Марсель заметил, как Эдвин едва уловимо отрицательно покачал головой. Угрозы в его адрес были пусты и бессмысленны. Оба: и король, и инквизитор осознавали это, но Августин упорно старался с честью выйти из ситуации. Ему нужно было даже в словесной баталии с монархом сохранить достоинство, чтобы поддержать свой авторитет.

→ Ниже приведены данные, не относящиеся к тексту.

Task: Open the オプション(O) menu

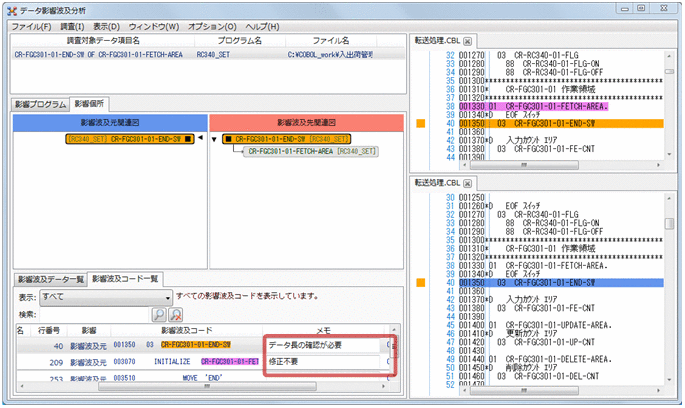Action: (x=212, y=25)
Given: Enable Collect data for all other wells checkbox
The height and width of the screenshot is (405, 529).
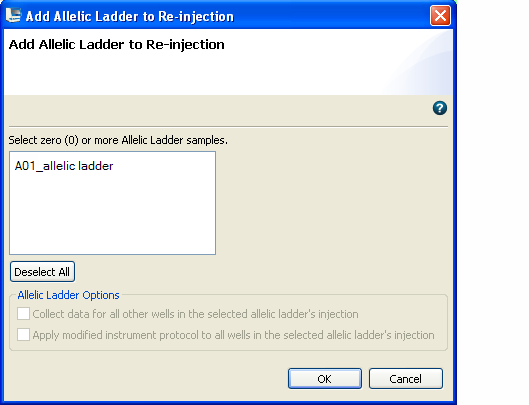Looking at the screenshot, I should pyautogui.click(x=23, y=314).
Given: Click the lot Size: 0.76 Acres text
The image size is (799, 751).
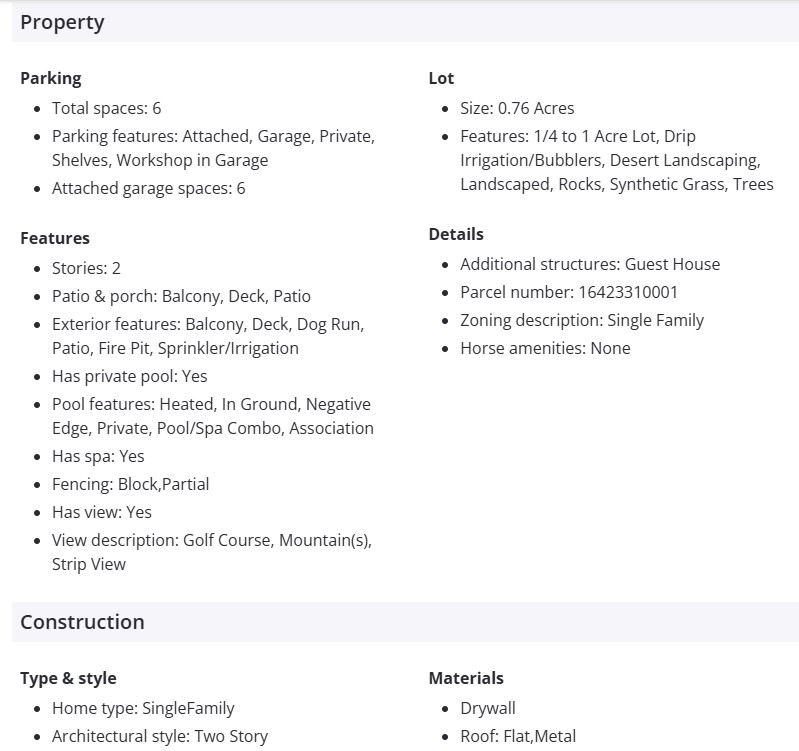Looking at the screenshot, I should click(517, 108).
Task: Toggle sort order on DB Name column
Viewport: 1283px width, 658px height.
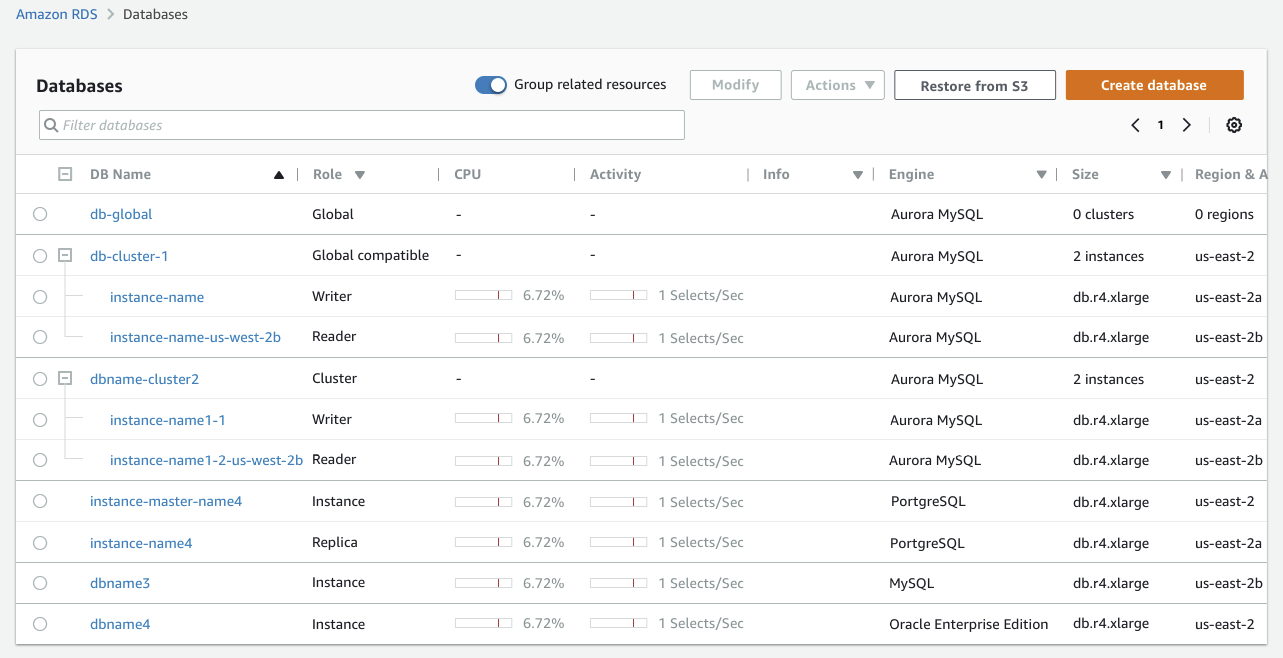Action: [x=278, y=174]
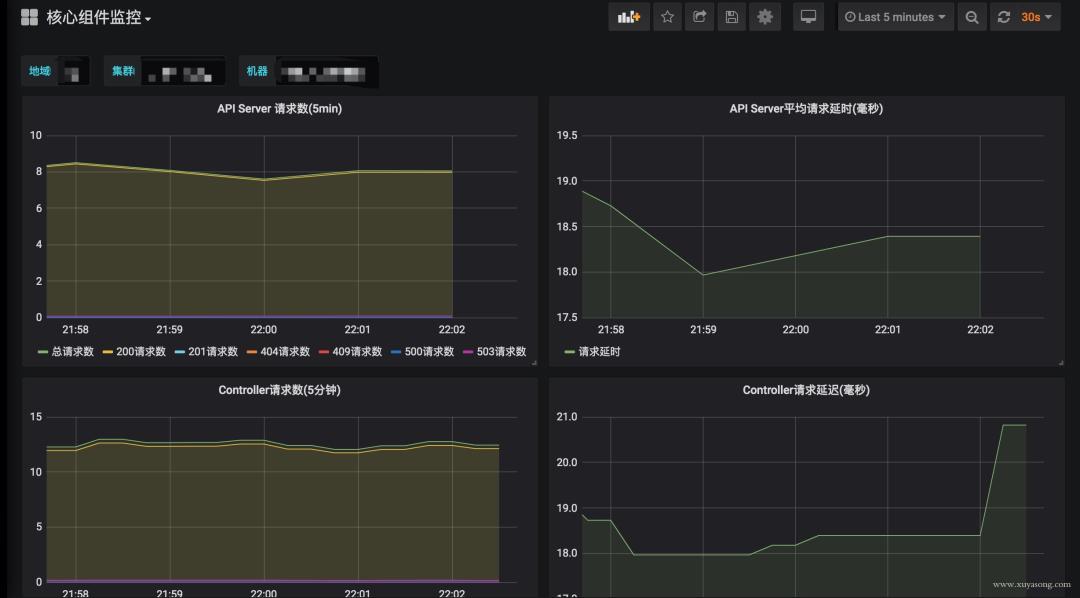Open the Last 5 minutes time picker
Image resolution: width=1080 pixels, height=598 pixels.
(x=894, y=17)
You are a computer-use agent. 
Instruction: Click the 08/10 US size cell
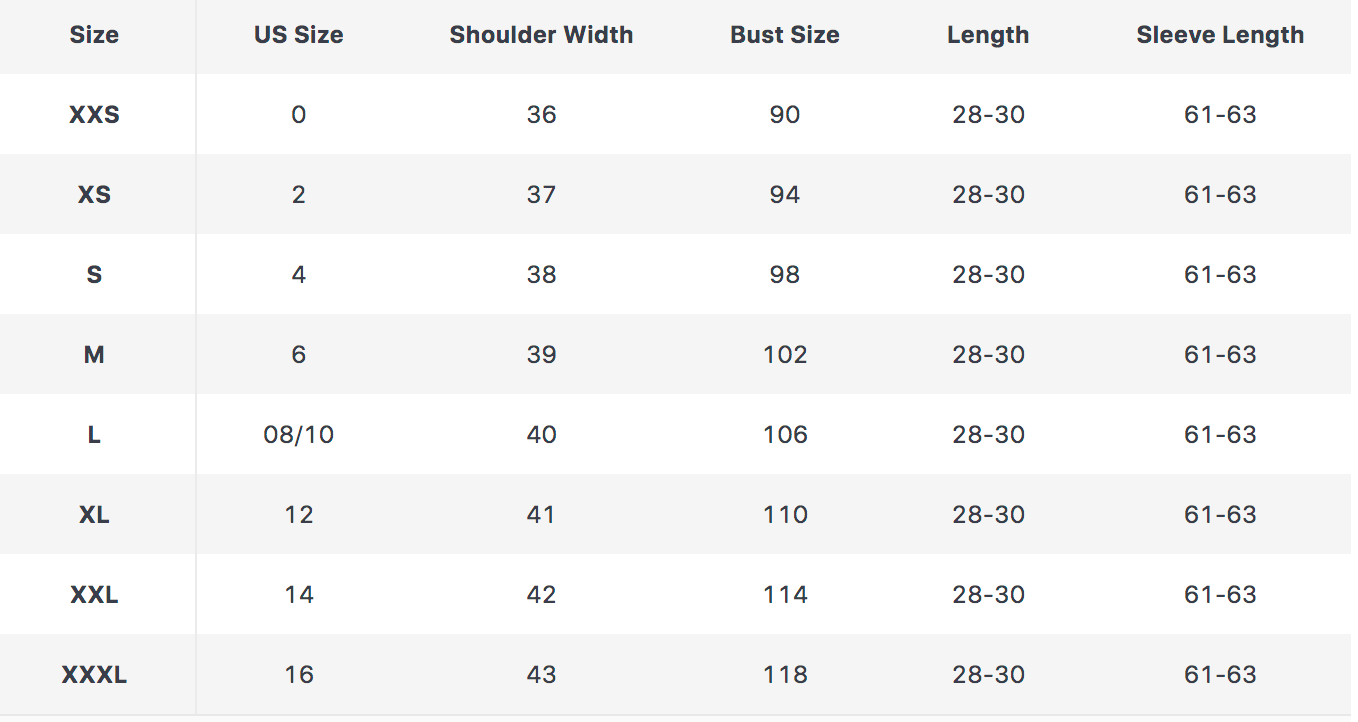click(x=298, y=435)
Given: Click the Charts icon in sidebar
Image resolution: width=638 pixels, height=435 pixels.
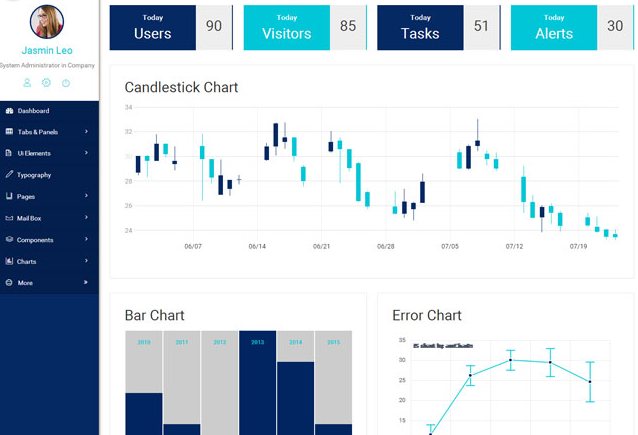Looking at the screenshot, I should (9, 261).
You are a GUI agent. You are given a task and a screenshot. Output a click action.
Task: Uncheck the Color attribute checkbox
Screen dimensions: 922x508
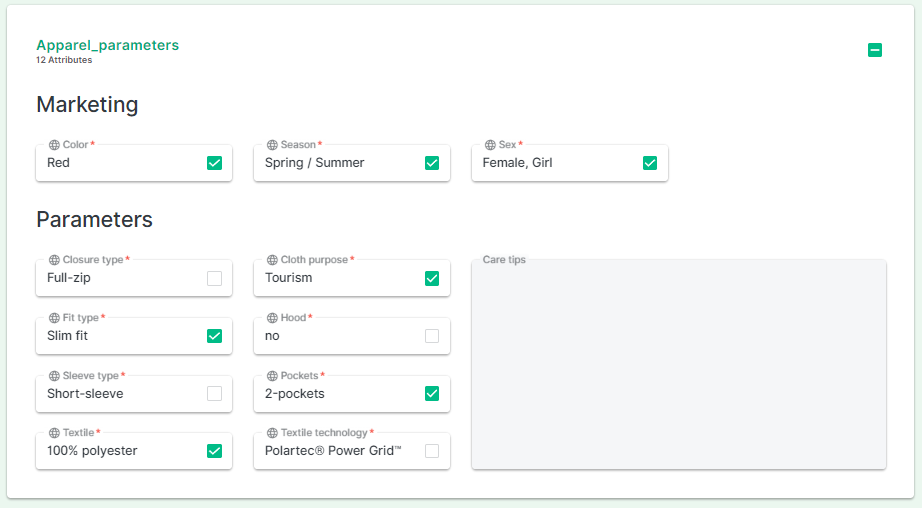pyautogui.click(x=214, y=163)
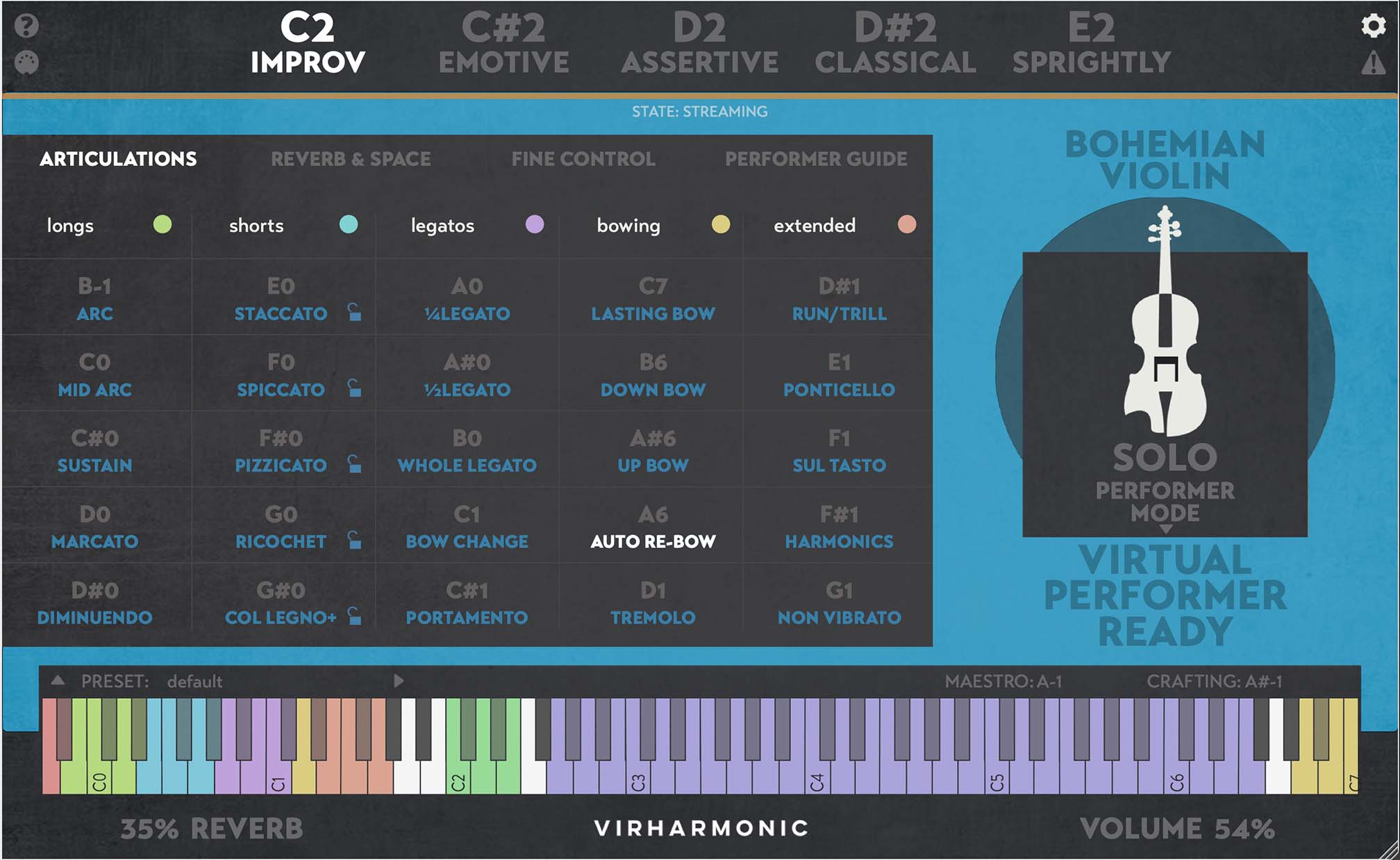Open settings gear icon

1373,26
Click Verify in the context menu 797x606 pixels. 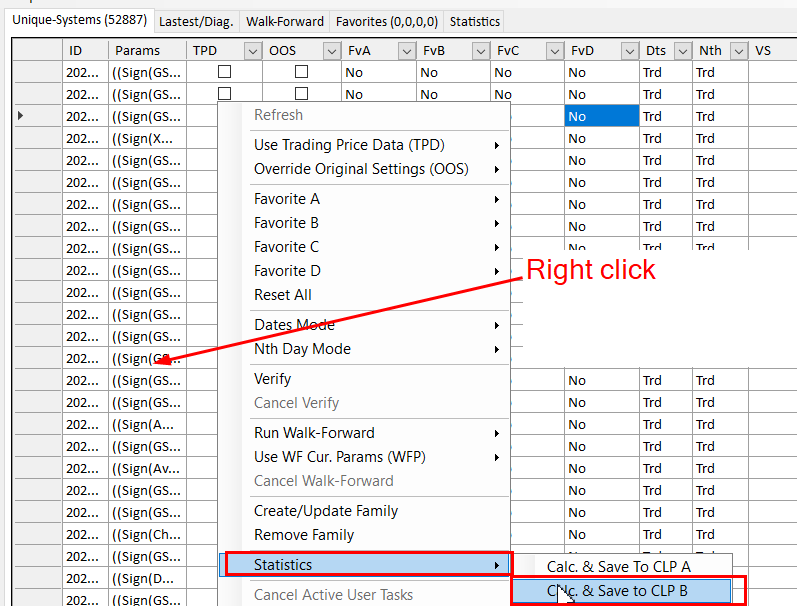273,379
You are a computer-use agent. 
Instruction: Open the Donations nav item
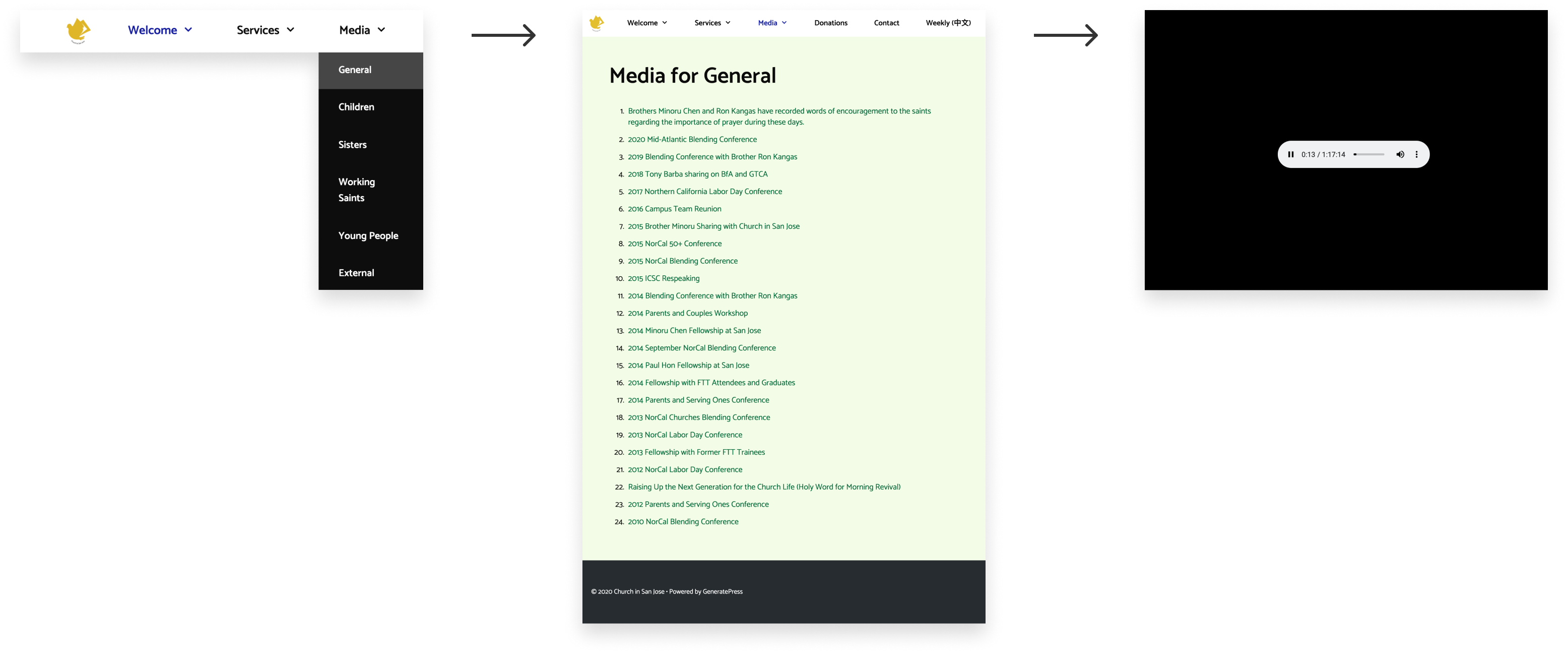click(830, 23)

Кто-то из монахов зашептал что-то на ухо Августину, предупреждение, советы или вопросы, невозможно было расслышать. Очевидно, то были расспросы о будущих приговоренных.

— Пусть живут…пока, — Августин небрежно махнул рукой в сторону затаившихся в темноте бродяжек.

— Вперед, — скомандовал он, пронесся мимо своих людей и быстро двинулся прочь. Кто-то из его свиты предпочел отвесить Эдвину поклон, то ли извиняясь, то ли рассчитывая на будущую благосклонность со стороны такого значительного лица. Никому не хотелось поддерживать конфликт с самим королем.

Марсель заметил, как Августин последний раз обернулся, как странно и жестоко сверкнули его глаза. Вскоре его светлая шевелюра скрылась в лабиринте переулков. Марсель чувствовал, что его немного мутит и оперся плечом о стену ближайшего здания.

— Так ты… — он не в силах был произнести титул. Эдвин оставался для него только Эдвином. Даже царский титул был бы для него недостаточно велик, ведь ангел был выше всех королей вместе взятых. И все-таки от присутствия рядом кого-то, настолько значимого Марселю стало неловко.

— Тебе ведь все равно кто я, Марсель? Ты бы пошел за мной ко двору, даже если б у меня не было никаких титулов.

— Но как так могло получиться, ты ведь не можешь быть сыном предпоследнего короля.

— Его сын погиб, и он должен был выбрать другого наследника самостоятельно, потому что не хотел, чтобы после его кончины это сделали за него мелочные и амбициозные придворные.

— Да, я знаю, но…Он знал о том, кто ты?

— Да, он знал, — легко признался Эдвин. Он ничуть не оскорбился такой подозрительностью, напротив, будто пытался досказать, что король знал о чем-то таком, о чем до сих пор так и не догадался сам Марсель. О чем-то страшном и тайном.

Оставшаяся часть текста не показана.